| The task |
Print, from the listing below, the lines starting at the line containing "You are a GUI agent. The screenshot is 865×2576." and ending at the line containing "[Email] (790, 189)", exactly as they stand, and print nothing else.

| Supplied entries |
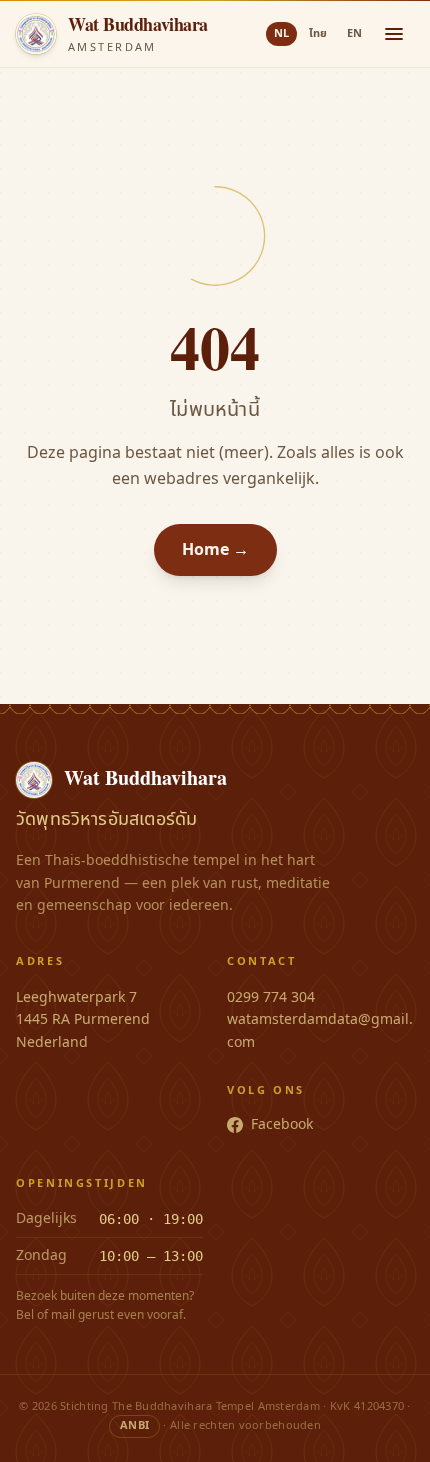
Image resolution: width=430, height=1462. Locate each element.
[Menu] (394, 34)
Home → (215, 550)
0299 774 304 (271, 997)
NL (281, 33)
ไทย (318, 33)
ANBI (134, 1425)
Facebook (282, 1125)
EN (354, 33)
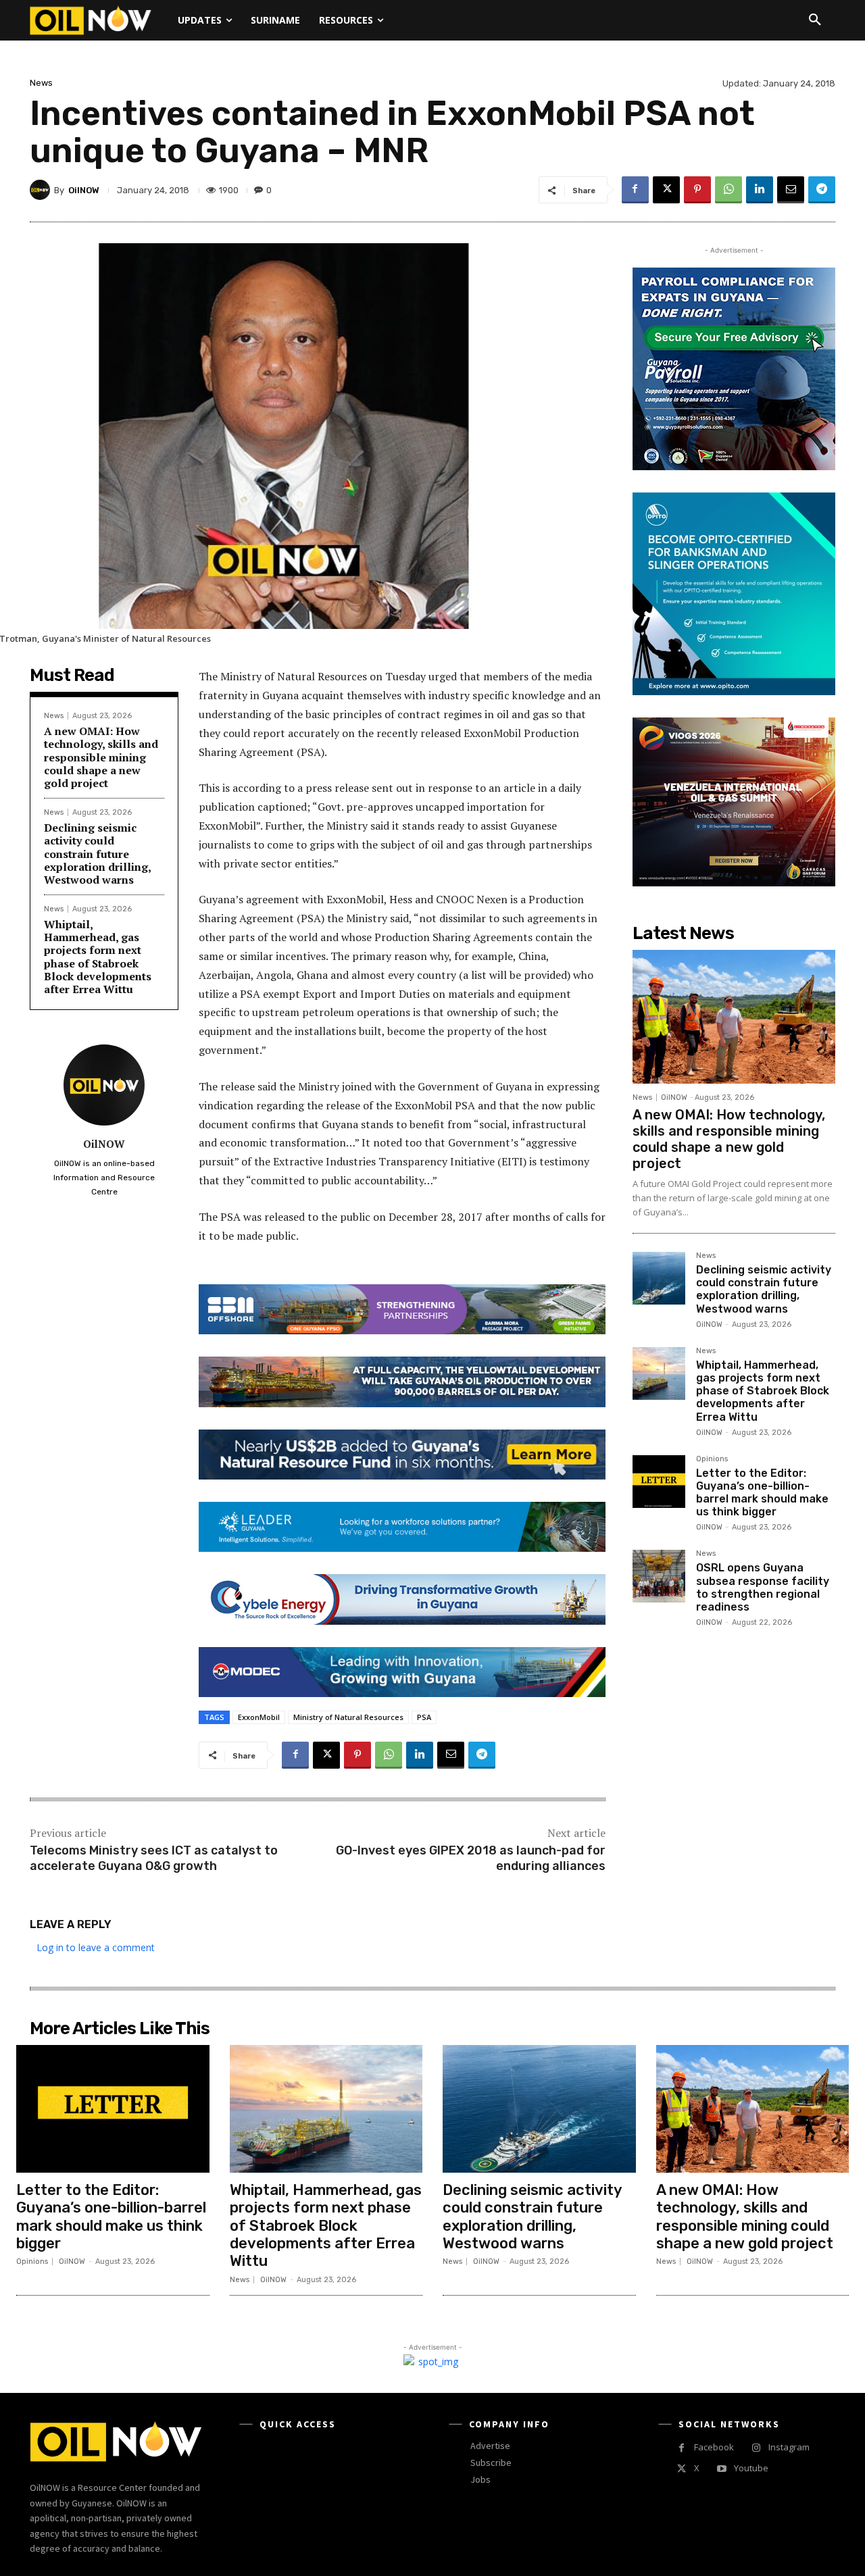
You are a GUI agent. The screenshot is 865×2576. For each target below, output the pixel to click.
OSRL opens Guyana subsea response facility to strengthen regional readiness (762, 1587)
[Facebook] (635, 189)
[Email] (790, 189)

---

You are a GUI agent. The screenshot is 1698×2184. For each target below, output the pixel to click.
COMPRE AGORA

| Result |
You are a GUI agent. The screenshot is 865×2576. For each target below, output the pixel to click.
OSRL opens Guyana subsea response facility to strengthen regional readiness (762, 1587)
[Facebook] (635, 189)
[Email] (790, 189)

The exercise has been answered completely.